#### Your task:
Look through the records and copy every line in which "Viewport" appears.

Start of Block

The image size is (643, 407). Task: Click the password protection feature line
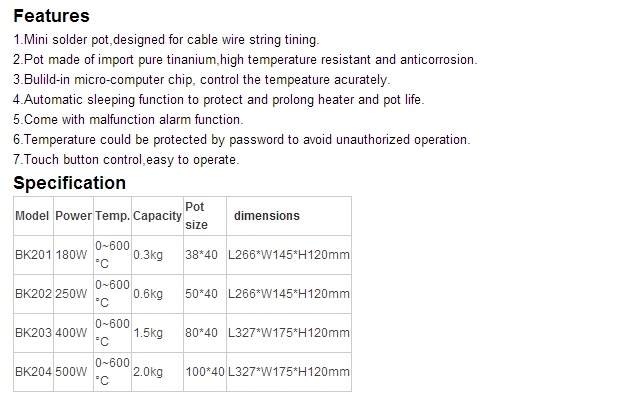coord(241,140)
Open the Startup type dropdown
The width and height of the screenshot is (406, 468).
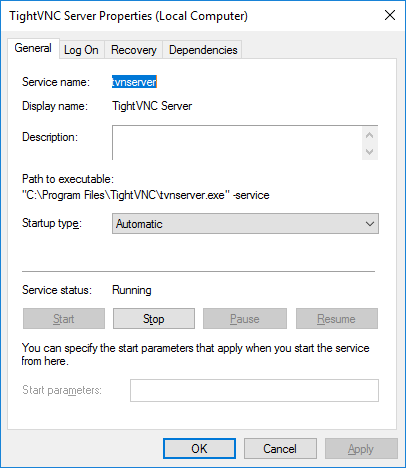[x=245, y=224]
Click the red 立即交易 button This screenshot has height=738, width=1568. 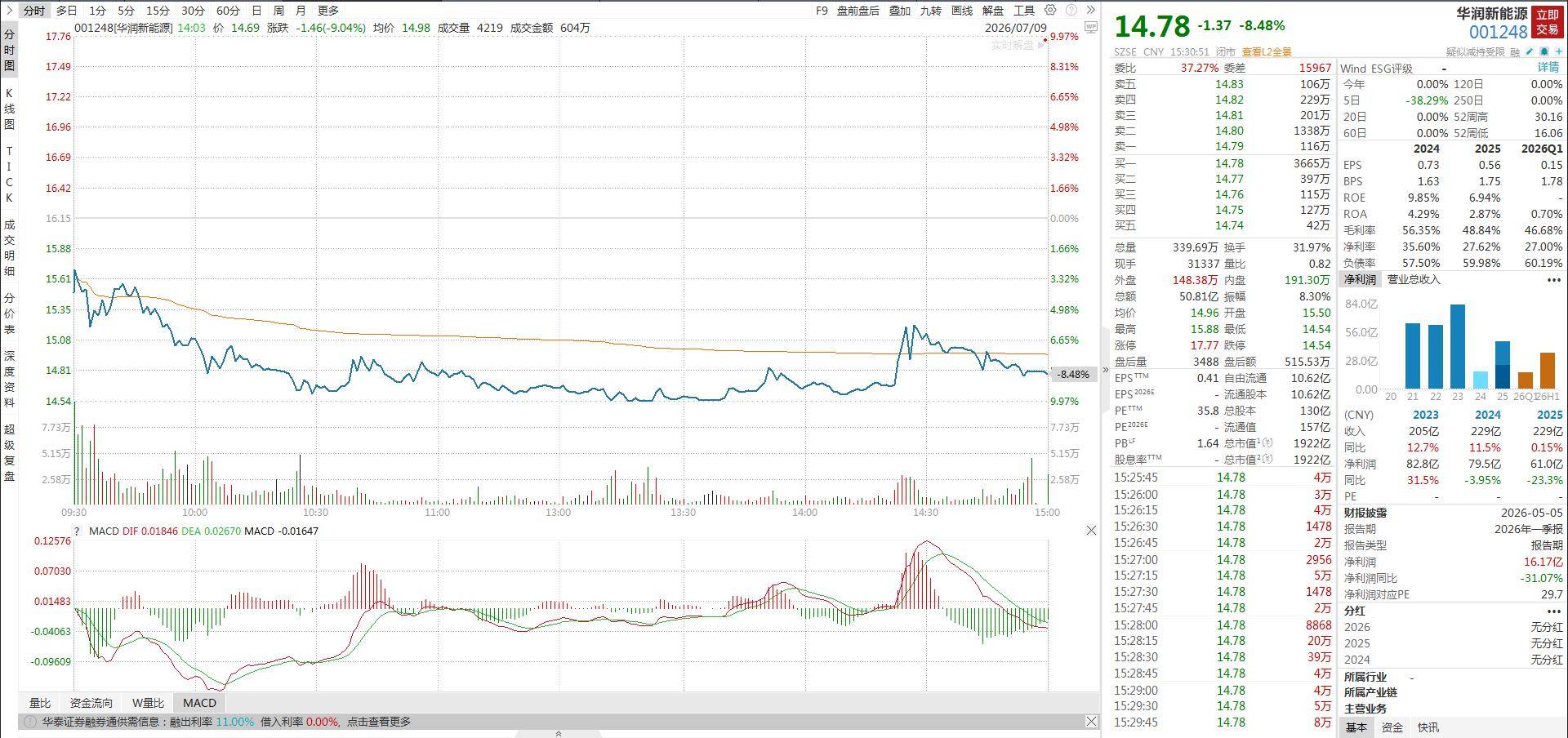tap(1548, 22)
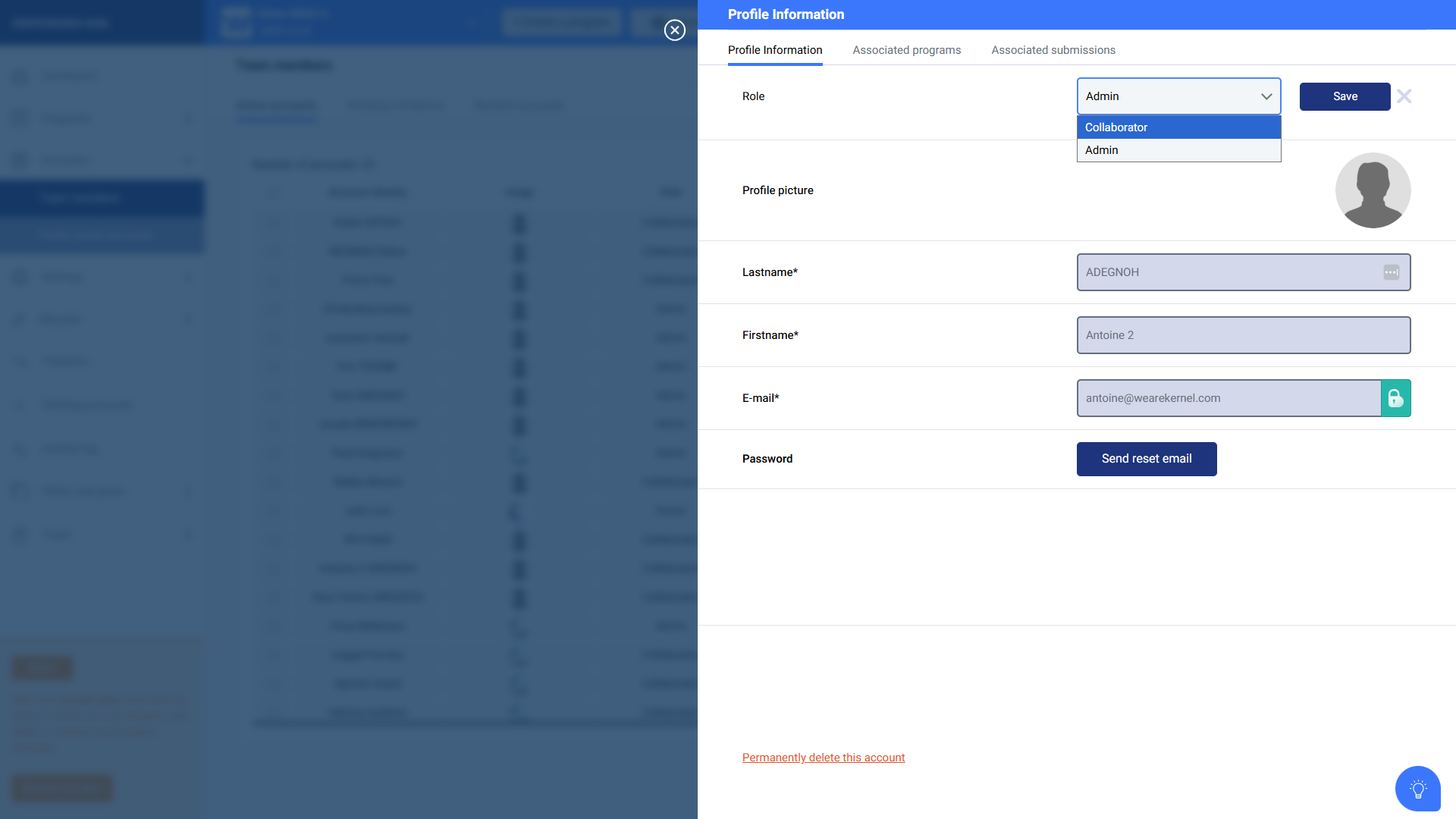The image size is (1456, 819).
Task: Open the Role dropdown chevron
Action: coord(1266,96)
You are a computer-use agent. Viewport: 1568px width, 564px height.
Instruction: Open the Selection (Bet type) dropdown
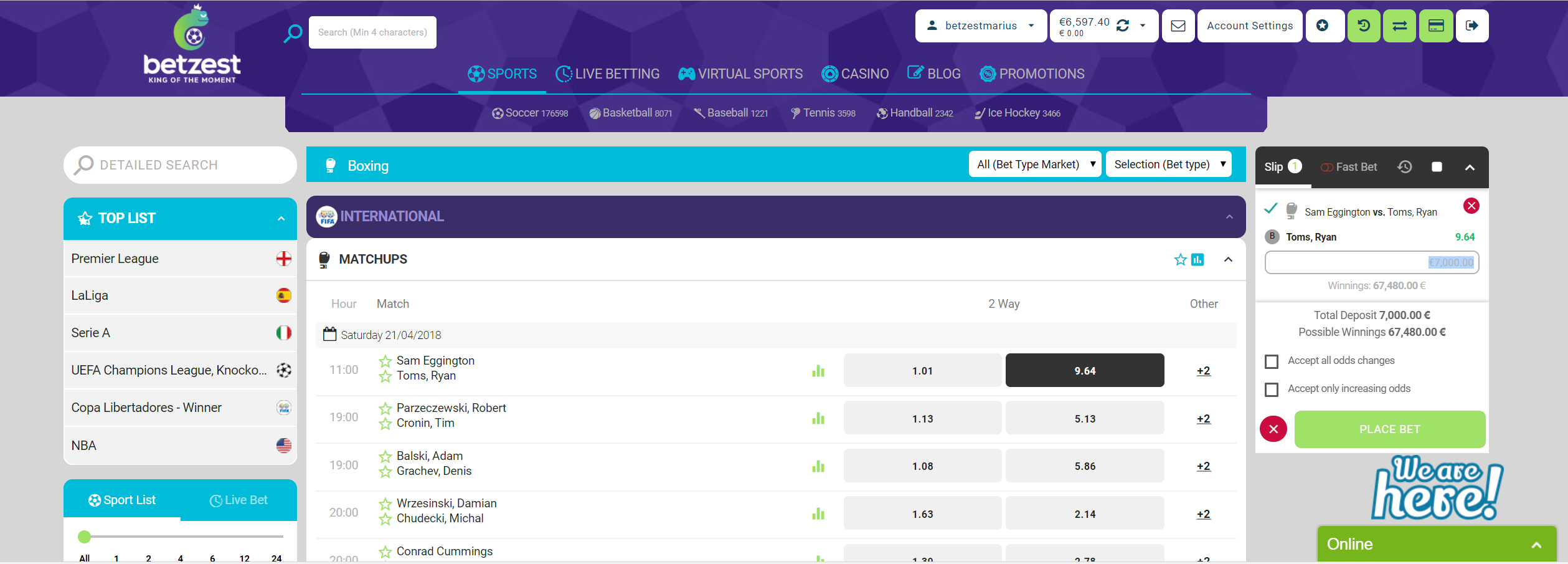[x=1168, y=165]
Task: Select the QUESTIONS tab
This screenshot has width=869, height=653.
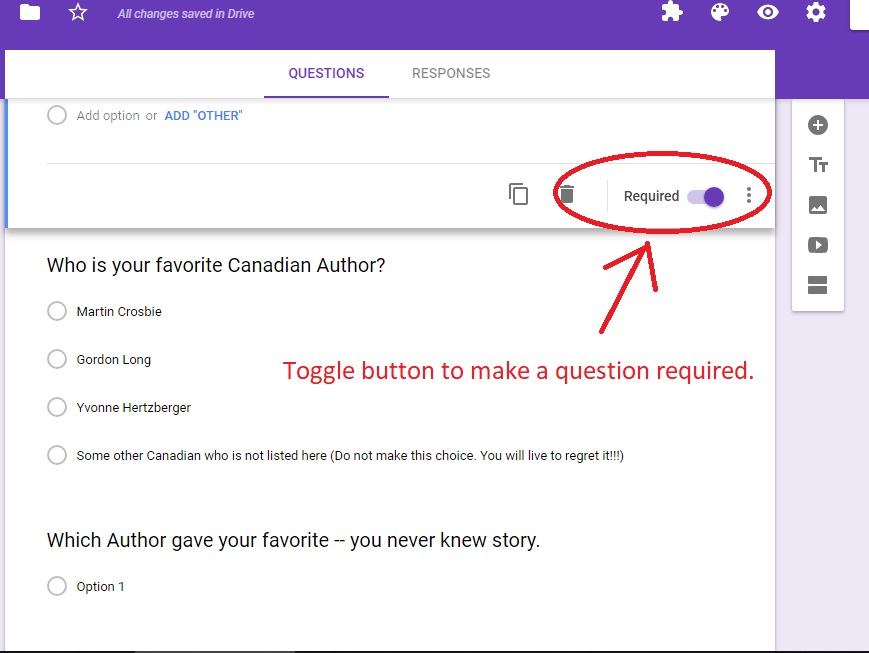Action: 326,73
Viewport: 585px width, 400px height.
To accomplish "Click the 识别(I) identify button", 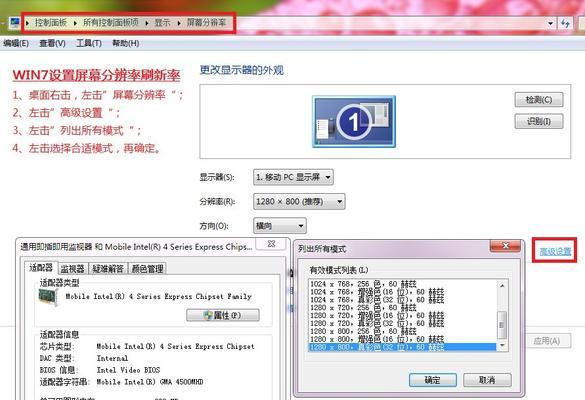I will click(539, 121).
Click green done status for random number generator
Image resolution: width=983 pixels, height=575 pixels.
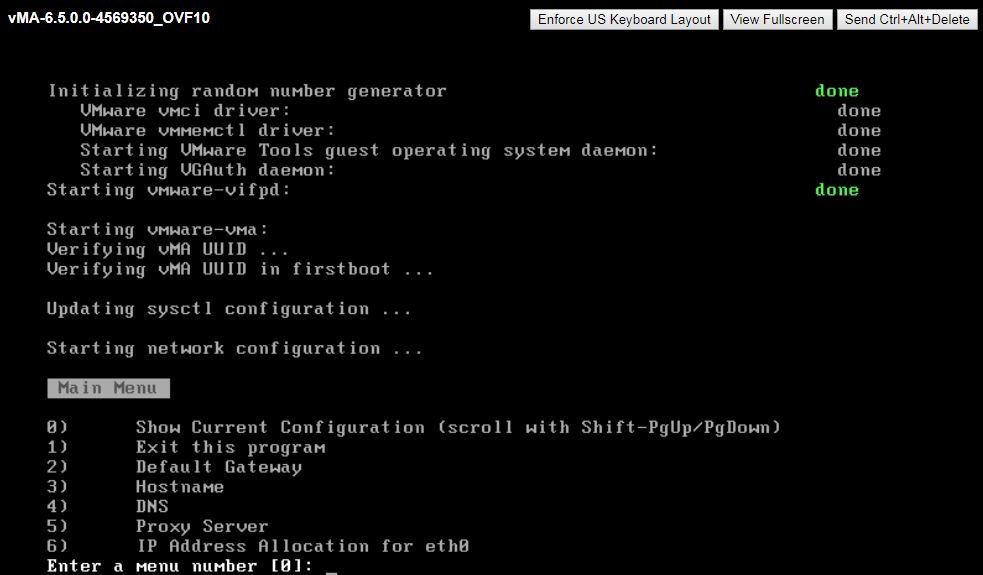click(x=837, y=91)
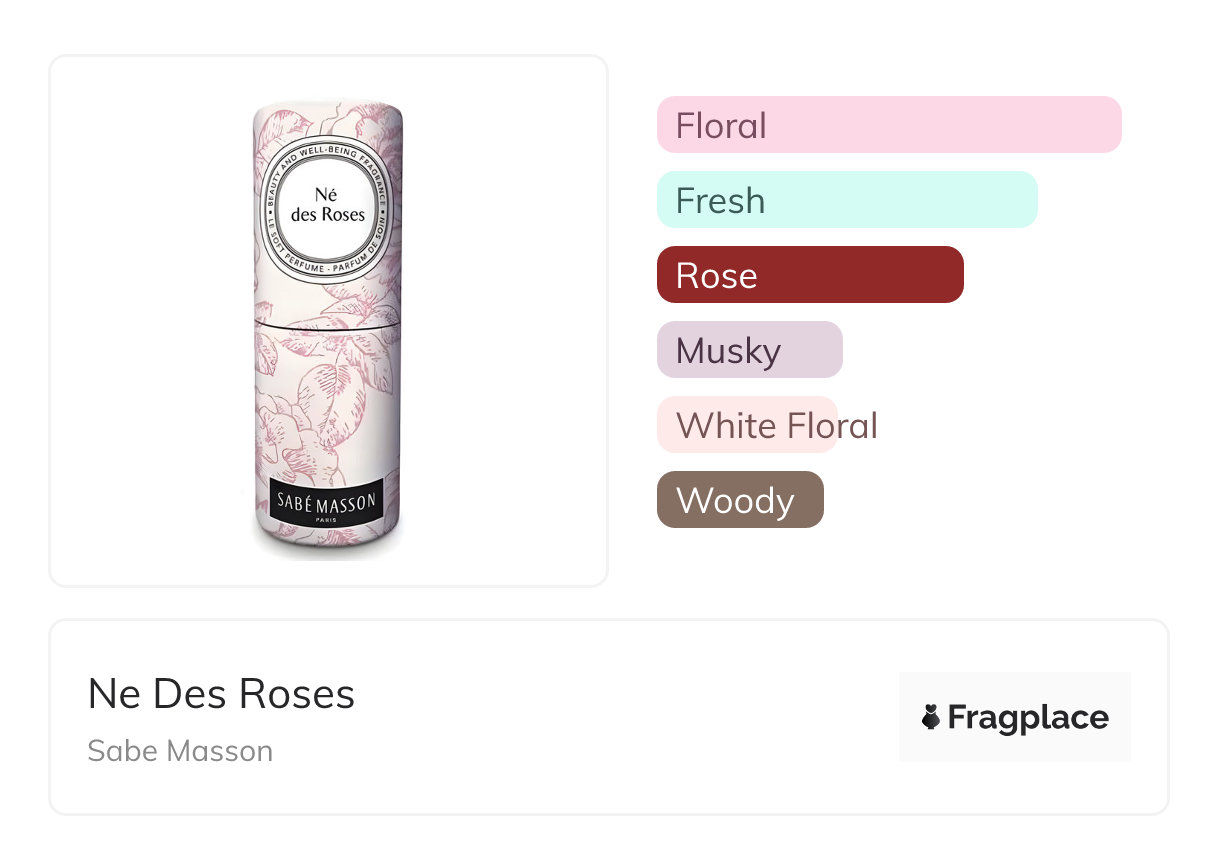Click the Fragplace perfume bottle icon

(x=931, y=717)
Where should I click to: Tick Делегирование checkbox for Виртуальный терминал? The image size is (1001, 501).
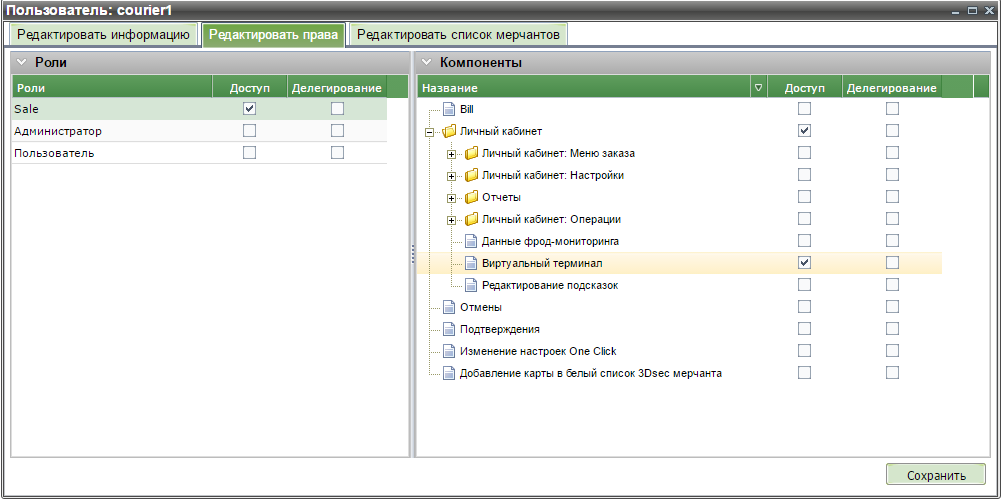pos(892,263)
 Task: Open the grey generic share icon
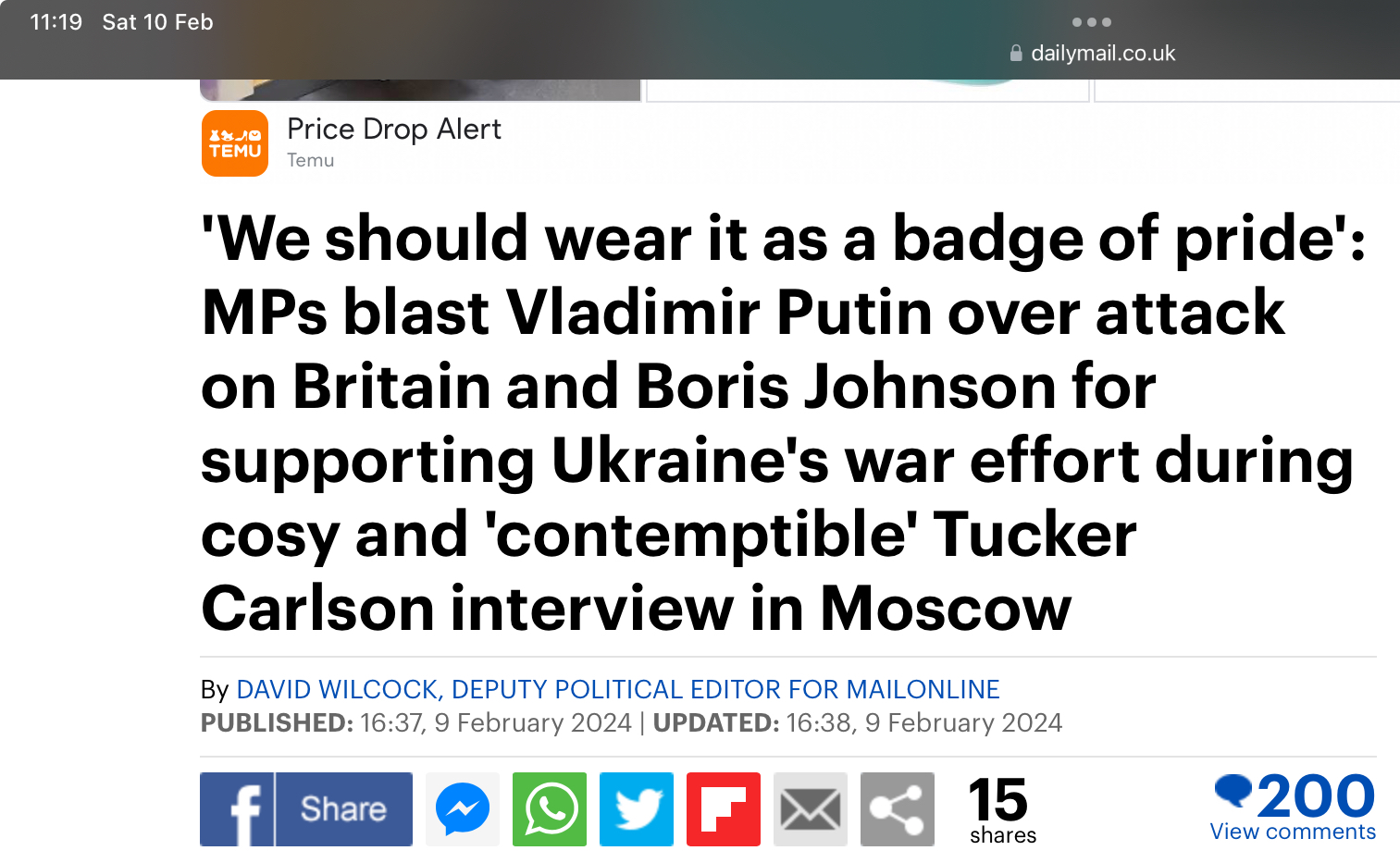click(x=898, y=809)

End of Block

#### Solution for this problem:
You are a computer-use agent. Viewport: 1568px width, 564px height.
Viewport: 585px width, 400px height.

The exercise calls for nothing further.